- _EXCERPT PROVIDED_:
'''
Nonlinear phenomena appear everywhere in nature, from water waves to magnetic materials, from optics to weather forecasts, hence their description and understanding is of fundamental importance both from the theoretical and the applicative point of view. Nonlinear phenomena are generally described by differential equations whose solution often stands out as a challenging problem. Nevertheless, there is a special class of differential equations which are solvable (in some sense) - they are called integrable systems.

Many concepts of modern mathematical physics such as solitons, instantons and quantum groups have their origin in the theory of integrable systems. When a physical phenomenon is described by an integrable system, its behaviour can be understood globally and can be often predicted. The beauty of this theory lies in its universality: many fundamental nonlinear equations turn out to be both widely applicable and integrable. Moreover, in several cases of applicative relevance, nonintegrable nonlinear equations can be approximated, under certain assumptions, by nonlinear integrable equations, allowing a better understanding of the phenomena modelled by them.

Current research focuses on: exact and asymptotic methods for nonlinear PDEs; classification problems in the theory of nonlinear integrable PDEs; applications to classical electrodynamics - nonlinear optics, magnetic droplets, ferromagnetic nanostructures; biological systems; critical phenomena and shocks; Automorphic Lie Algebras (ALiAs) and algebraic structures underlying integrability theory.

The research on Automorphic Lie Algebras and on Dynamics of domain walls in ferromagnetic nanostructures has been supported by EPSRC grants.
'''
Copy out the passage on nonlinear phenomena and integrable systems word for word, in full.

- _EXTRACTED ENTRIES_:
'''
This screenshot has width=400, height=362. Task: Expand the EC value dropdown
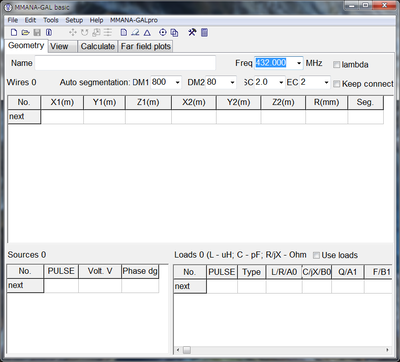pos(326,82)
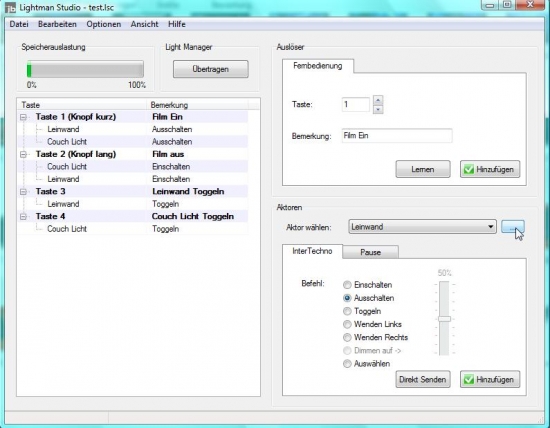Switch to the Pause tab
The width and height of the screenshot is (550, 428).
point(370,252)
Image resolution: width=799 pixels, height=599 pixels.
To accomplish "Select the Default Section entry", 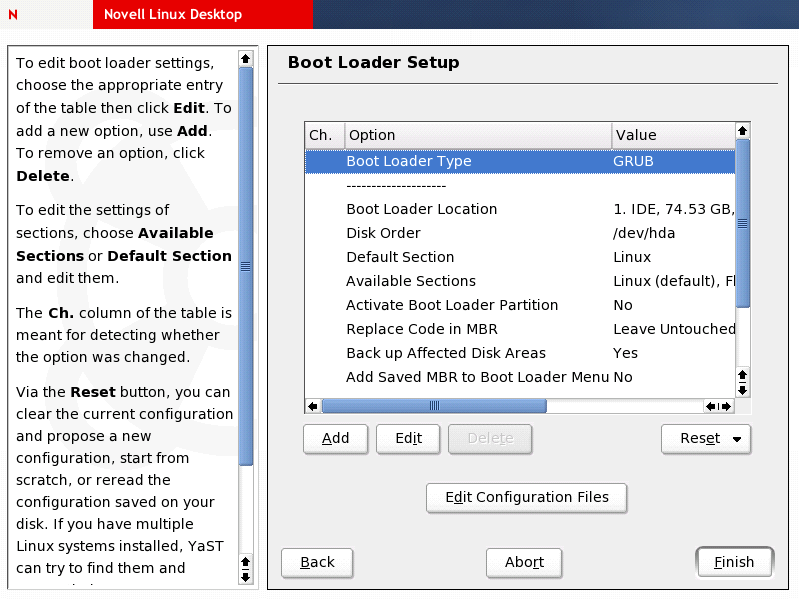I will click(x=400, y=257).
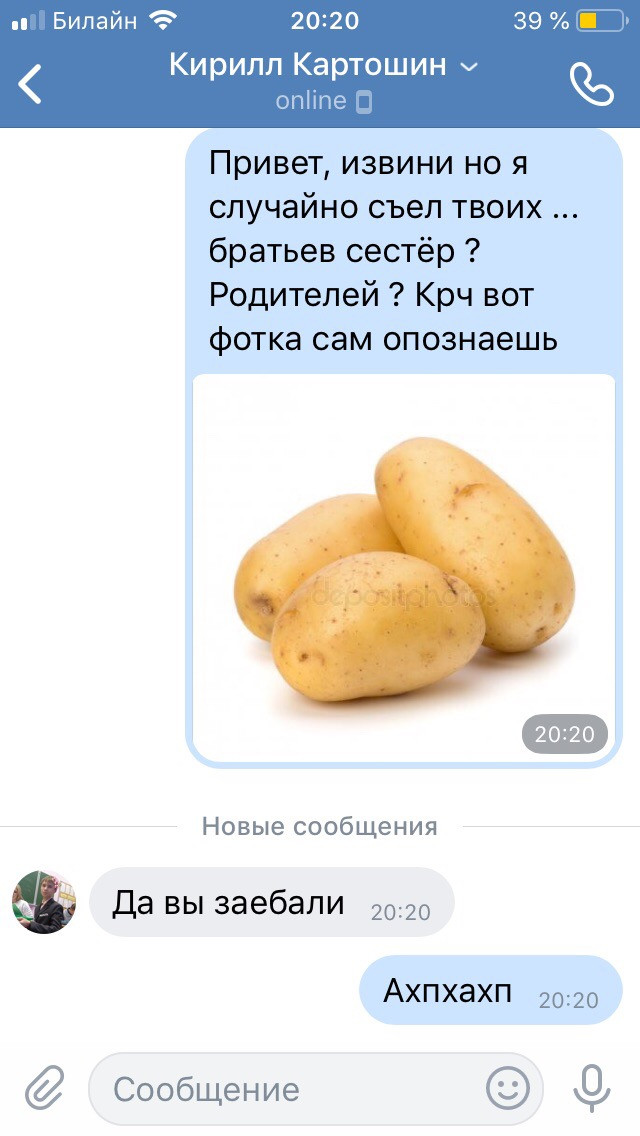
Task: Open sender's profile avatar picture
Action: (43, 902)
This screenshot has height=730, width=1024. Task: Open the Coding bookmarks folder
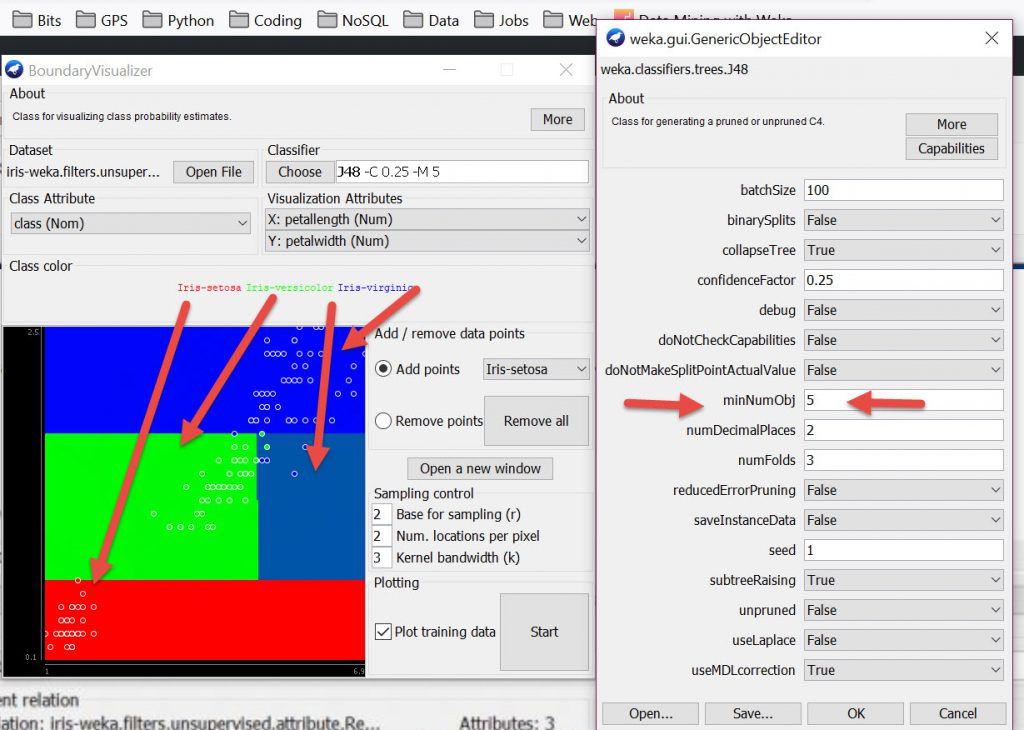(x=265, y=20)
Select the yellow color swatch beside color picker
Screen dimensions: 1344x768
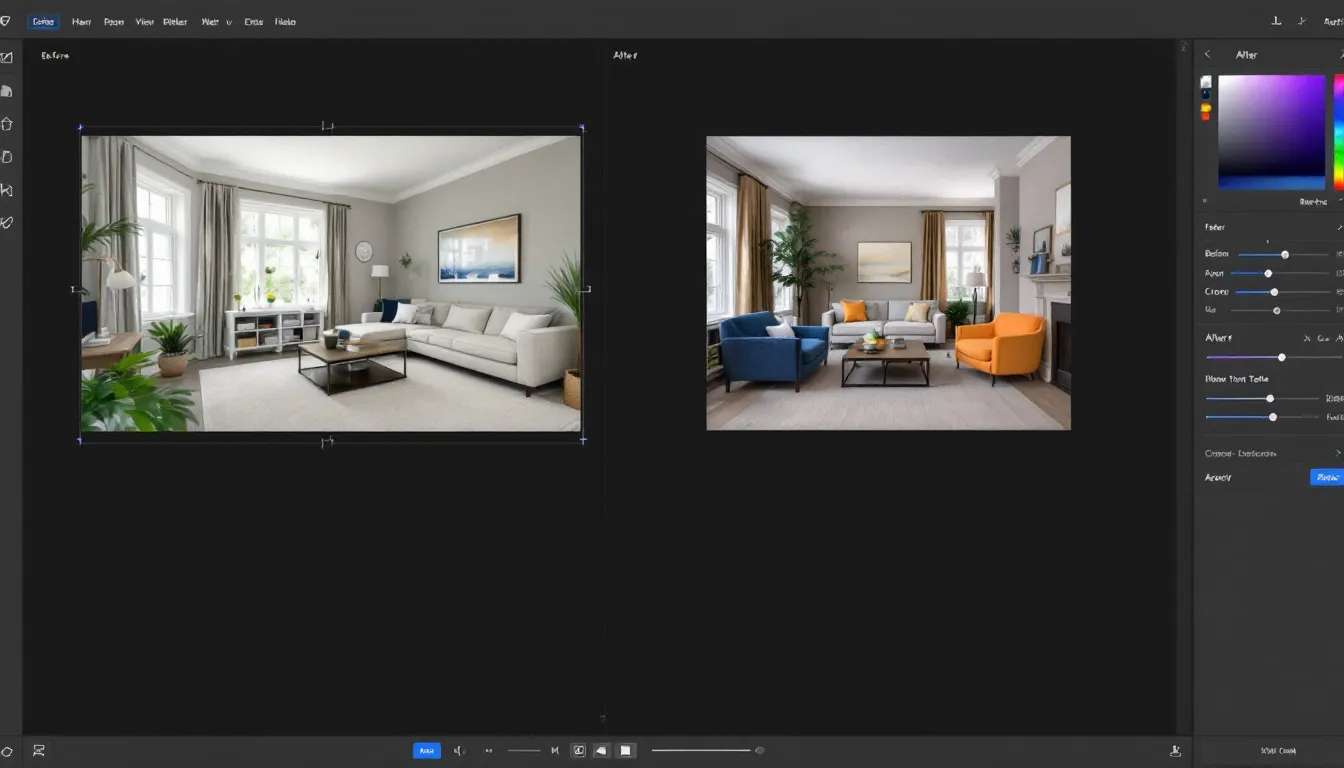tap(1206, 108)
'''
'''
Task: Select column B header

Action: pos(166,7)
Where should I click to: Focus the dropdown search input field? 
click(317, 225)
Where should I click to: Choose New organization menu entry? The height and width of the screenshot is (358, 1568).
'''
- _COMPLETED EXERCISE_:
Nonlinear phenomena appear everywhere in nature, from water waves to magnetic materials, from optics to weather forecasts, hence their description and understanding is of fundamental importance both from the theoretical and the applicative point of view. Nonlinear phenomena are generally described by differential equations whose solution often stands out as a challenging problem. Nevertheless, there is a special class of differential equations which are solvable (in some sense) - they are called integrable systems.

Many concepts of modern mathematical physics such as solitons, instantons and quantum groups have their origin in the theory of integrable systems. When a physical phenomenon is described by an integrable system, its behaviour can be understood globally and can be often predicted. The beauty of this theory lies in its universality: many fundamental nonlinear equations turn out to be both widely applicable and integrable. Moreover, in several cases of applicative relevance, nonintegrable nonlinear equations can be approximated, under certain assumptions, by nonlinear integrable equations, allowing a better understanding of the phenomena modelled by them.

Current research focuses on: exact and asymptotic methods for nonlinear PDEs; classification problems in the theory of nonlinear integrable PDEs; applications to classical electrodynamics - nonlinear optics, magnetic droplets, ferromagnetic nanostructures; biological systems; critical phenomena and shocks; Automorphic Lie Algebras (ALiAs) and algebraic structures underlying integrability theory.

The research on Automorphic Lie Algebras and on Dynamics of domain walls in ferromagnetic nanostructures has been supported by EPSRC grants.